「桜庭さん、今朝の絵を黒く塗りつぶすつもりだったんだって」
「えっ!? またどうして?」
「今、スランプ中だって言ってた」
「スランプ中!? でも、桜庭さんってさっき表彰されてたよな?」
驚きの声を上げるアオに、俺は静かに頷く。
「思うように描けないって……なんか、かなり悩んでる感じだった」
「そうなのか? 絵を見たかんじでは、そんなふうには見えなかったけど……」
俺もアオと同じことを思った。
絵のコンクールについてまったくわからないけれど、全国の大賞を取るということは、サッカーで例えると、全国大会やインターハイで優勝するようなものだろう。
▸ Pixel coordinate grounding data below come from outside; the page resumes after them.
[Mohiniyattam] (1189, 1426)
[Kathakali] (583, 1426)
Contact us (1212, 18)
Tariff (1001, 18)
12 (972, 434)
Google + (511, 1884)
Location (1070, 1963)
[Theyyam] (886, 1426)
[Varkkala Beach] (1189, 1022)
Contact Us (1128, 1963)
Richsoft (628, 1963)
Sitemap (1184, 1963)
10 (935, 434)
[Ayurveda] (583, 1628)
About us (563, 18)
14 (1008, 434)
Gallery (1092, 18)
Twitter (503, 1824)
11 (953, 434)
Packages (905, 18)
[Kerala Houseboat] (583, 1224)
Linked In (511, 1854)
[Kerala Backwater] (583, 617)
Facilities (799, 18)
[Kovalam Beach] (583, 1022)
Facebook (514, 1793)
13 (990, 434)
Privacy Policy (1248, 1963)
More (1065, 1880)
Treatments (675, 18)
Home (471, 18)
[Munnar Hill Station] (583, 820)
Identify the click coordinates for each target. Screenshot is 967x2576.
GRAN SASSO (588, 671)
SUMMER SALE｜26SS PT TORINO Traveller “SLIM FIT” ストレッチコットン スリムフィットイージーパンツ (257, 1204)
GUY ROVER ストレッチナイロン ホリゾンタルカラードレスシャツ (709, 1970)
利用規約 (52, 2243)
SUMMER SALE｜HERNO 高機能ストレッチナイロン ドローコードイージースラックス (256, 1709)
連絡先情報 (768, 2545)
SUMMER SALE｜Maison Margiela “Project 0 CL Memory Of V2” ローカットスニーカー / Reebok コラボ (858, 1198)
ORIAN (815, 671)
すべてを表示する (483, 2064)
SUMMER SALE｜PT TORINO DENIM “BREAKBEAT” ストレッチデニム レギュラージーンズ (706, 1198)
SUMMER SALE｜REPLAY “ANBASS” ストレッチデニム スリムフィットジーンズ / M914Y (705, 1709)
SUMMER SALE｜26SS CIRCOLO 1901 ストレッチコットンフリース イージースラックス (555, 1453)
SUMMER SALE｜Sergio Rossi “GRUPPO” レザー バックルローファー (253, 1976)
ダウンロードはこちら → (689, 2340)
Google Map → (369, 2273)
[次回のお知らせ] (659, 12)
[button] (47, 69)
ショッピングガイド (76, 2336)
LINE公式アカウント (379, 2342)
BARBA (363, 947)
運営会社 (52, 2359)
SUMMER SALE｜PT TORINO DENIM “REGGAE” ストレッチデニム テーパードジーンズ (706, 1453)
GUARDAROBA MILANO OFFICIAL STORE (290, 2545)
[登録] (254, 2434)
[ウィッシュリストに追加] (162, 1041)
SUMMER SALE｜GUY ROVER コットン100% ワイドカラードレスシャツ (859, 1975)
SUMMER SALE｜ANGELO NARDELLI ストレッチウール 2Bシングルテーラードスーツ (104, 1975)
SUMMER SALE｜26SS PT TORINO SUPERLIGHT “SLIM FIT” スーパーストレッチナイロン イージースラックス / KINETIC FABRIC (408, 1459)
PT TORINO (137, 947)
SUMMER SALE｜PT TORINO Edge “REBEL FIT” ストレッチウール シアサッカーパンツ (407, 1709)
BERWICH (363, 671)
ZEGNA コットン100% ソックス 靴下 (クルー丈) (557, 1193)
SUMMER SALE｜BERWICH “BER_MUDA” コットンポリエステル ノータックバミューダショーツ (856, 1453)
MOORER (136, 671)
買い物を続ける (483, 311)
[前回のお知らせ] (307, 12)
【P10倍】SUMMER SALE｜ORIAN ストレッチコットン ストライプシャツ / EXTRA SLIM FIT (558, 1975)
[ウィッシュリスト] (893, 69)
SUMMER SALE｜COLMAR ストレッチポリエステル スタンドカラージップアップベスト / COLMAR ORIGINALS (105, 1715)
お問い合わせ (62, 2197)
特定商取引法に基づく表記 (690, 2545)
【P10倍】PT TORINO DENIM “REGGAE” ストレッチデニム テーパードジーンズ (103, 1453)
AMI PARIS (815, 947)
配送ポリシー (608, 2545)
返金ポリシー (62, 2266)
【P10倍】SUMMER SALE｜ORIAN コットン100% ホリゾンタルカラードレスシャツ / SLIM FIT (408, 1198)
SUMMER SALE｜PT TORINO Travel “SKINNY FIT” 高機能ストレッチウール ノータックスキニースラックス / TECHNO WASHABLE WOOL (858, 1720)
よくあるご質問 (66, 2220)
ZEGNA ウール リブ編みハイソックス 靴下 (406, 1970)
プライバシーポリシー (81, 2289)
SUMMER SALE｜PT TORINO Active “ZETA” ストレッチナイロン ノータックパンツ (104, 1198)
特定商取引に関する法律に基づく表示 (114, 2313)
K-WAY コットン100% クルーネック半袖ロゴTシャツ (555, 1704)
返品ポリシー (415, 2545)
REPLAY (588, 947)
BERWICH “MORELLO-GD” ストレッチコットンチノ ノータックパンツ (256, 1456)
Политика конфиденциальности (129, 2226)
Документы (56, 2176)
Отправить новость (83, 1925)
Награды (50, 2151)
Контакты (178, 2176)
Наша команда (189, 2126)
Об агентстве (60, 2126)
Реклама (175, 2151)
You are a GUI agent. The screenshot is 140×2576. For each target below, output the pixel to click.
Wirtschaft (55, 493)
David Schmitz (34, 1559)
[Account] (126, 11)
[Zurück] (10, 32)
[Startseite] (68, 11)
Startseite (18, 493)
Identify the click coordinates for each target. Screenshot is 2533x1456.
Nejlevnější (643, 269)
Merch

もしそうならば、それだけ桜庭さんには絵は高く評価されているはずだ。
「だから、『桜庭さんには、絵を描く才能がある』って言ったんだ。でも『ただ絵を描くのが好きなだけで、俺が思ってる才能なんて持ってない』って、泣きそうな顔で言われてさ……」
励ますつもりだったのに、かえって桜庭さんを傷つけてしまった。
「なんて言ってあげたらよかったんだろう……」
桜庭さんに寄り添える言葉が言えたらいいんだけど……。
その答えは、いまだに見つからない。